PHPMA is a structurally stable, non-immunogenic, and highly hydrophilic polymer that can be metabolized in the human body, and has been extensively used over the last few decades [112]. PHPMA drug conjugates have many advantages compared with free drugs: longer retention time in the body, safer systemic administration, better therapeutic efficacy and better metabolization [113,114]. Most of these PHPMA-antibody conjugates are prepared by aminolysis of the terminal functional amino group of the polymer to modify the antibodies at the end of the polymer chain, or by polymerization of the N-(2-Hydroxypropyl) methacrylamide (HPMA) copolymer with an antibody-containing monomer. In these systems, the PHPMA backbone is modified with biodegradable oligopeptide side chains, and the ends are modified with targeting antibodies and drugs, and are randomly distributed along the backbone [115]. Such adhesins can be designed as protein delivery systems or drug delivery systems for easier targeted drug delivery. Polymeric drug conjugates based on water-soluble copolymers of HPMA have been extensively studied as a class of drug delivery systems [116]. For example, Moog et al. developed a novel polymeric cell adhesion inhibitor, a PHPMA-embedded sialyl-LewisX (SLeX)-polymer system. SLeX, a natural ligand for selectins, cannot be an anti-inflammatory agent because it is subject to rapid digestion by glycosidases and peptidases in the blood. However, the SLeX-polymer system reduced methacholine-induced AHR in mice and reduced macrophage migration to the endothelium, which had therapeutic potential for allergic airway inflammation [55].

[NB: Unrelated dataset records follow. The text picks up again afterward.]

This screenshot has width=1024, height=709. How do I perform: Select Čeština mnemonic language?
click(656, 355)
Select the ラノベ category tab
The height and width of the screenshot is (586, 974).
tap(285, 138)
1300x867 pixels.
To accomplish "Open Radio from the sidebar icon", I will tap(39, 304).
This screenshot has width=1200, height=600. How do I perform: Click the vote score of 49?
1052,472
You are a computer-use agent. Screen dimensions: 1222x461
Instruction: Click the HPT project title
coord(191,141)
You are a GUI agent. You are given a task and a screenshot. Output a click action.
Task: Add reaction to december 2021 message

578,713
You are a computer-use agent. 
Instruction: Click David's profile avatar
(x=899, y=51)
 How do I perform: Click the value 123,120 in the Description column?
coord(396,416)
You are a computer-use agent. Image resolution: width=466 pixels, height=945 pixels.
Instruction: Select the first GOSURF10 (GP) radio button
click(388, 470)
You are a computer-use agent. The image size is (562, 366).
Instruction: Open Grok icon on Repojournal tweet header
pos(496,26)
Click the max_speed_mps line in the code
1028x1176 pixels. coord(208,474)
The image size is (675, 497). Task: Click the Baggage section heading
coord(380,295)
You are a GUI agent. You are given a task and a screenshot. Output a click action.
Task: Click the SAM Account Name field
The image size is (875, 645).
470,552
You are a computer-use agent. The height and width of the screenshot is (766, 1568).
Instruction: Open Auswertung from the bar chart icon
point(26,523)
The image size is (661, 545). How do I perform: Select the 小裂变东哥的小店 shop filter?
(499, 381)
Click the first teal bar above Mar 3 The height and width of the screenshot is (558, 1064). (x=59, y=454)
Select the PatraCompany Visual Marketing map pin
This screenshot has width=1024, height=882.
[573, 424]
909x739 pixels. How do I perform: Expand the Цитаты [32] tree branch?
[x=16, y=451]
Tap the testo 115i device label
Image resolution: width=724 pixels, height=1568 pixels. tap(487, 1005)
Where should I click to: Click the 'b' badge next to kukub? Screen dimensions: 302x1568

2.2. Application of Lipid-Based Carriers in Asthma

Solid lipid nanoparticles are a new generation of nanoparticle drug delivery systems made by adsorbing or encapsulating drugs in lipid membranes [117]. Solid lipid nanoparticles are made up of biodegradable and safe lipid components such as solid natural or synthetic lipids such as lecithin, triacylglycerols etc. The distinguishing feature of solid lipid nanoparticles is their ability to carry a wide range of therapeutic agents, including small drug molecules, large biomolecules, genetic material and vaccine antigens [118]. Solid lipid nanoparticles are emerging as drug delivery systems with good physical stability, protection against environmentally sensitive unstable drugs and targeted drug delivery, which can be used for targeted drug delivery.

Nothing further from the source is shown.